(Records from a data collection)

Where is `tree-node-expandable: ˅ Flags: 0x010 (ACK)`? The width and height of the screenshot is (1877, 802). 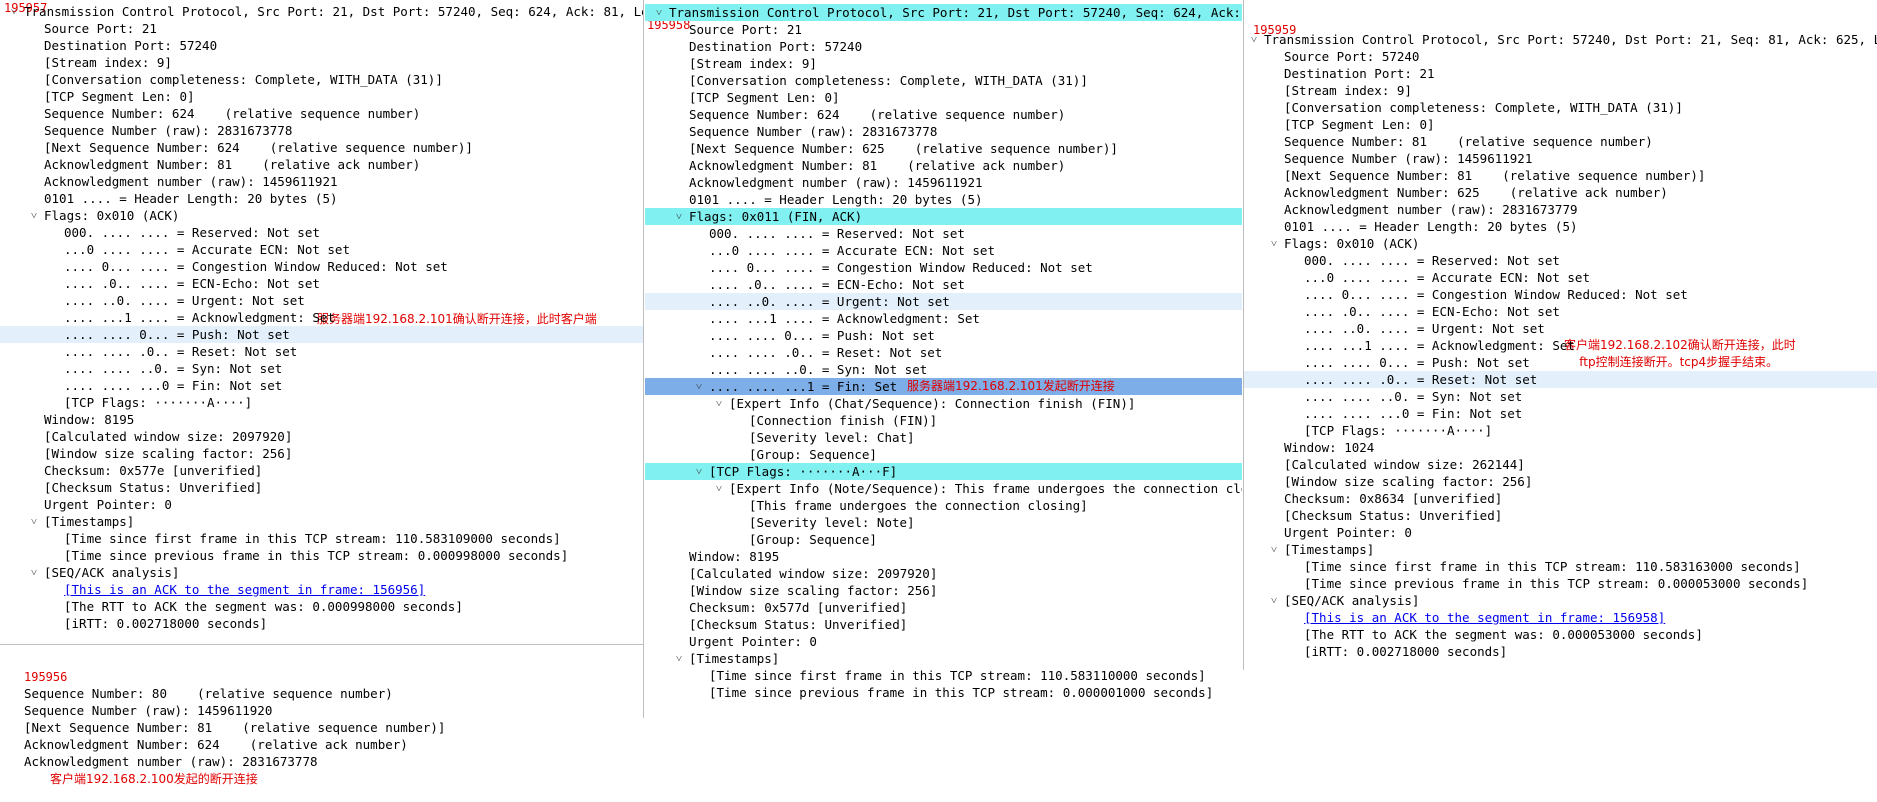
tree-node-expandable: ˅ Flags: 0x010 (ACK) is located at coordinates (1560, 244).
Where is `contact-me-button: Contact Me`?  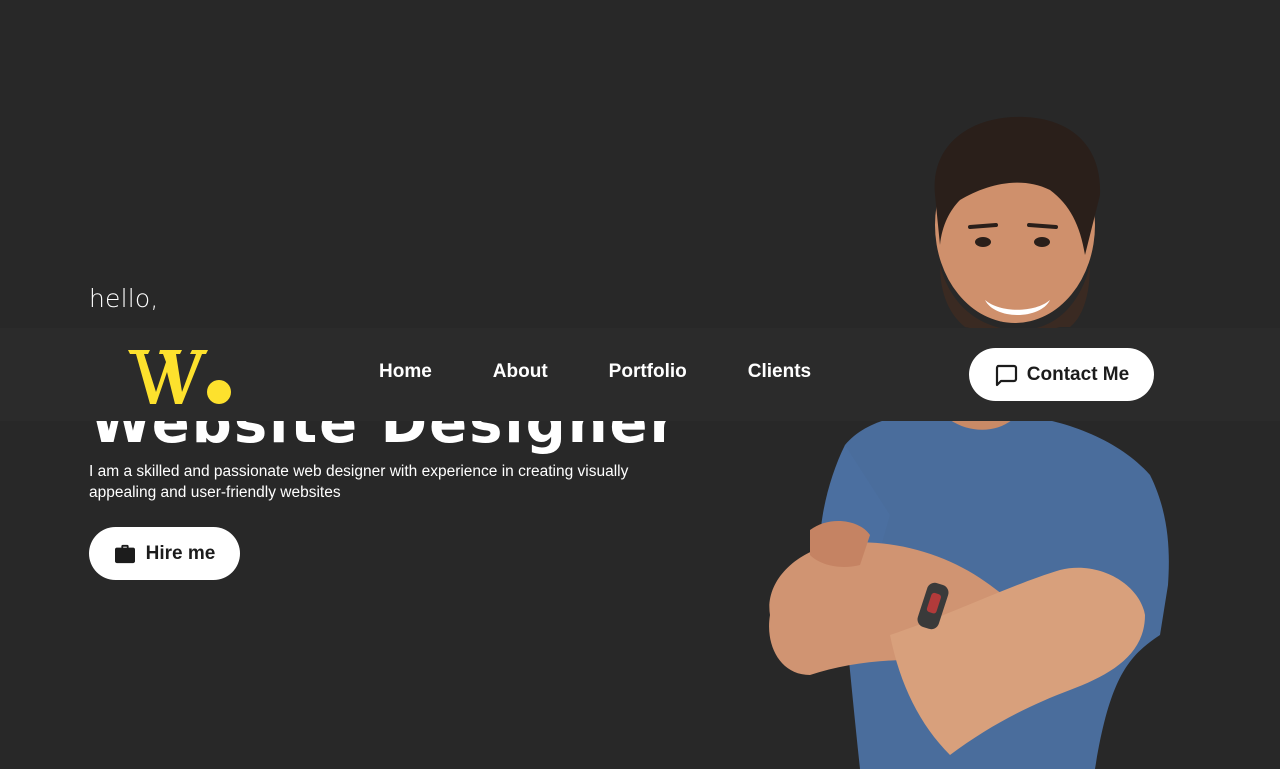
contact-me-button: Contact Me is located at coordinates (1062, 374).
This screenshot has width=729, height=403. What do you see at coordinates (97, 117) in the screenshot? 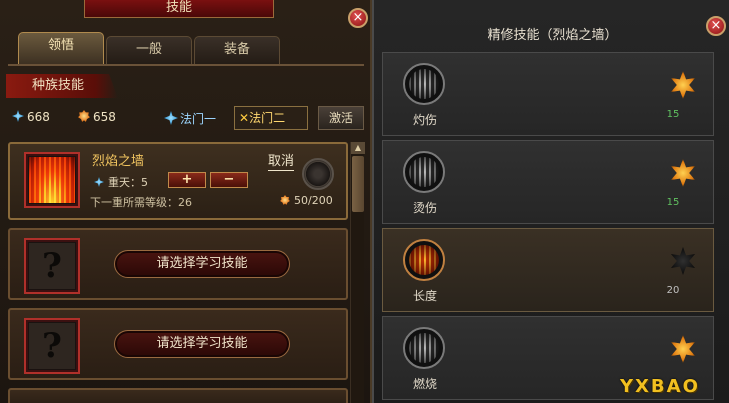
I see `orange-points: 658` at bounding box center [97, 117].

→ **What is needed**
Rewrite every one of the records, changing "screenshot" to "image" wherever it occurs and keeping everything else the same. Leave the pictures out of your answer.

→ **Result**
Where is `tree-node-expandable: ˅ Flags: 0x010 (ACK)`? The width and height of the image is (1877, 802). 
tree-node-expandable: ˅ Flags: 0x010 (ACK) is located at coordinates (1560, 244).
Where is `contact-me-button: Contact Me`?  
contact-me-button: Contact Me is located at coordinates (1062, 374).
This image has width=729, height=403. What do you see at coordinates (97, 117) in the image? 
I see `orange-points: 658` at bounding box center [97, 117].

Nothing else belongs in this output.